Event Horizon’s success is just one timely example of how computer science and information technology (IT) professionals are making exciting, sometimes profound, contributions to our society. Yet, despite the sense of fulfillment a career in IT can provide, the world is still facing a shortage of tech talent.
In talking with industry colleagues throughout my travels, one discussion, in particular, stuck with me. Anna Frazzetto, the chief digital technology officer and president of technology solutions for Harvey Nash, mentioned that their 2018 CIO survey with KPMG shows us precise evidence on how the IT skills shortage is shaping how businesses work and hire. For example, the study found that of the nearly 4,000 IT leaders surveyed, 65% said that a lack of IT talent was holding their organizations back, and 67% said they plan to use automation to remove the need for additional headcount.

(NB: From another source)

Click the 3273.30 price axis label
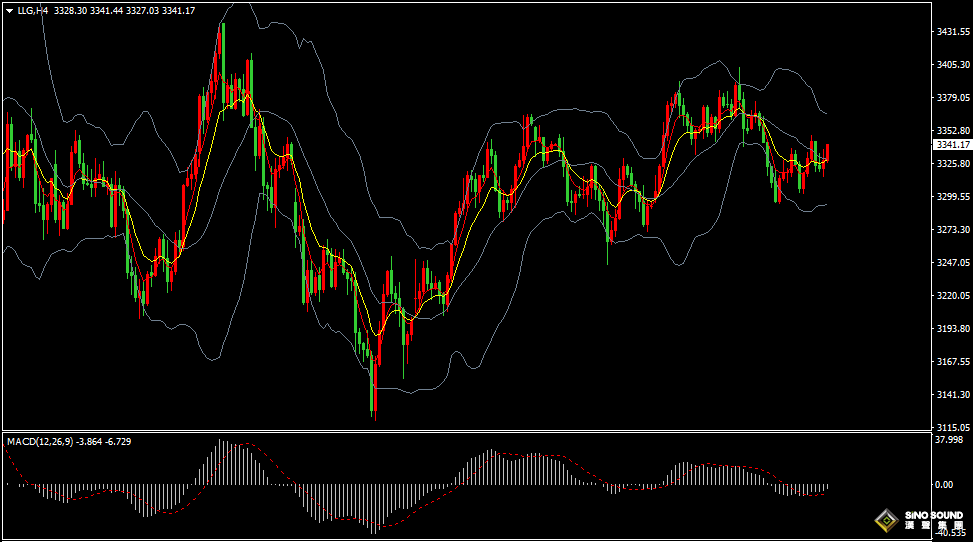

What’s to blame for the talent gap? On one hand, there’s explosive demand for technology professionals in every industry and government sector, as their plans increasingly revolve around data analytics, artificial intelligence (AI), automation and the internet of things (IoT). Universities can’t turn out computer science graduates fast enough.
We don’t just need computer science majors. Much of the key technology work needs people from other backgrounds. I’ll talk more about this later in the article.
Perhaps more importantly, there is an image problem. When students think of IT, they might envision a life sentence in a cubical under fluorescent lights, performing mundane tasks like installing software updates and resetting passwords. Plus, for much of the 1980s, many heard IT was about offshoring and outsourcing; this is no longer the case. According to U.S. News & World Report, the top two jobs for 2019 are software development and statistician — one IT, one not IT.
Telling A Better Story
It’s up to those of us currently in the profession to paint a more appealing picture of IT and entice the next generation of tech workers to join the party. This is especially true for women in IT. In fact, Harvey Nash’s latest Women in Technology survey found that more than twice as many men than women — 50% compared to 23% — developed their interest in a tech career in high school or earlier.
So, how do we change the dated, dreary perception of tech? We can start by telling more inspirational stories about how IT experts contribute to important, socially significant projects people care about. For instance, smart factories and cities connected by IoT can help the world reduce its greenhouse gas emissions and slow climate change. Farmers are using data analysis and AI to increase crop yields that can help curb world hunger. Advancements across the technology spectrum are creating more effective healthcare solutions to help us all live happier, healthier lives.
Who wouldn’t want to be a part of these projects? A key message here is that technology workers no longer need to be confined to the IT department of the corporate office. Technology is an integral part of every line of business; IT is everywhere, and it’s part of everything.
Of course, there are still plenty more traditional IT support jobs that need to be filled as well. But even those have taken on more meaning in recent years. A young field desk agent who works with me at NTT DATA found that she loved helping her mom solve the problems she had with her home PC at an early age. Today, she does a more advanced version of that job as an on-site technician at a biopharmaceutical company. Chances are, she won’t be directly credited with curing cancer or Alzheimer’s, but she is a vital part of the team providing critical technology that enables the scientists working on such cures.
Graduates today want to know they are doing something meaningful, and employers are starting to provide this type of environment so employees can see the impact they’re making on the world with their work.
Companies facing the technology talent gap are also thinking outside the box and hiring talented people from non-tech fields. For example, firms developing robotics, AI and machine learning applications aren’t just looking for computer scientists. The possibilities for cross-functional collaboration are nearly endless, and it creates all kinds of interesting opportunities for workers who may have never considered a career in technology.
If we don’t fix the gap and the perception some people have of IT, we perpetuate the issue and end up with organizations lacking the talent critical to their success and the inability to reliably predict the company’s future course. For people who aren’t already working in the IT field, it might seem a bit like a black hole in space. They know it’s out there, but they’ve never seen what it really looks like.